• Problem to solve
Write all of the entries out again exactly.

** Opening Records supplied block **

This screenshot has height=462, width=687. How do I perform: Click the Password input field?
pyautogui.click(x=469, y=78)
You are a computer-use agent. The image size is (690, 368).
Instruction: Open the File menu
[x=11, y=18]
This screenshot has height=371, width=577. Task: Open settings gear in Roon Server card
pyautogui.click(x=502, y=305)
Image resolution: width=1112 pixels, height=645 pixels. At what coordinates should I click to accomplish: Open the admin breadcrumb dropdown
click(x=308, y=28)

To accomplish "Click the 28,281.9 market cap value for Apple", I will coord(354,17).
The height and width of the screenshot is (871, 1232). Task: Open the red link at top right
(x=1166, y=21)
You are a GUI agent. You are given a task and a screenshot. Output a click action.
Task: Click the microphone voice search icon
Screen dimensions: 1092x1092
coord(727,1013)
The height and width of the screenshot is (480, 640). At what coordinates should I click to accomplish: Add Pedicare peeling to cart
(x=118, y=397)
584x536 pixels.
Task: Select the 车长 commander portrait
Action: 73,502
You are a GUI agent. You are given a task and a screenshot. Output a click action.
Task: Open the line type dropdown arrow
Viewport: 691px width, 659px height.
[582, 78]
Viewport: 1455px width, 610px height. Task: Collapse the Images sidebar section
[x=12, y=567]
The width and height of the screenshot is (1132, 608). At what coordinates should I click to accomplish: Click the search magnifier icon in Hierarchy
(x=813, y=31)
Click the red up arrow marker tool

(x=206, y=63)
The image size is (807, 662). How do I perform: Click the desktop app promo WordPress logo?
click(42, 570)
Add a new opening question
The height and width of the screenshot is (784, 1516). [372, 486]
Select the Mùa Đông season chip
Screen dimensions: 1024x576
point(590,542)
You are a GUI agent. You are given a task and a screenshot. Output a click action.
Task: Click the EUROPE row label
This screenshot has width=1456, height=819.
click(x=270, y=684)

** Closing Records supplied block **

• Exercise result
This screenshot has height=462, width=687. How do I perform: Click the Password input field?
pyautogui.click(x=469, y=78)
You are a computer-use agent. The image size is (690, 368).
Instruction: Open the File menu
[x=11, y=18]
This screenshot has height=371, width=577. Task: Open settings gear in Roon Server card
pyautogui.click(x=502, y=305)
Image resolution: width=1112 pixels, height=645 pixels. At what coordinates should I click to accomplish: Open the admin breadcrumb dropdown
click(x=308, y=28)

To accomplish "Click the 28,281.9 market cap value for Apple", I will coord(354,17).
The height and width of the screenshot is (871, 1232). Task: Open the red link at top right
(x=1166, y=21)
You are a GUI agent. You are given a task and a screenshot. Output a click action.
Task: Click the microphone voice search icon
Screen dimensions: 1092x1092
coord(727,1013)
The height and width of the screenshot is (480, 640). At what coordinates should I click to accomplish: Add Pedicare peeling to cart
(x=118, y=397)
584x536 pixels.
Task: Select the 车长 commander portrait
Action: 73,502
You are a GUI agent. You are given a task and a screenshot. Output a click action.
Task: Open the line type dropdown arrow
Viewport: 691px width, 659px height.
[582, 78]
Viewport: 1455px width, 610px height. Task: Collapse the Images sidebar section
[x=12, y=567]
The width and height of the screenshot is (1132, 608). At what coordinates should I click to accomplish: Click the search magnifier icon in Hierarchy
(x=813, y=31)
Click the red up arrow marker tool

(x=206, y=63)
The image size is (807, 662). How do I perform: Click the desktop app promo WordPress logo?
click(42, 570)
Add a new opening question
The height and width of the screenshot is (784, 1516). [372, 486]
Select the Mùa Đông season chip
Screen dimensions: 1024x576
point(590,542)
You are a GUI agent. You are given a task and a screenshot. Output a click action.
Task: Click the EUROPE row label
This screenshot has width=1456, height=819.
click(x=270, y=684)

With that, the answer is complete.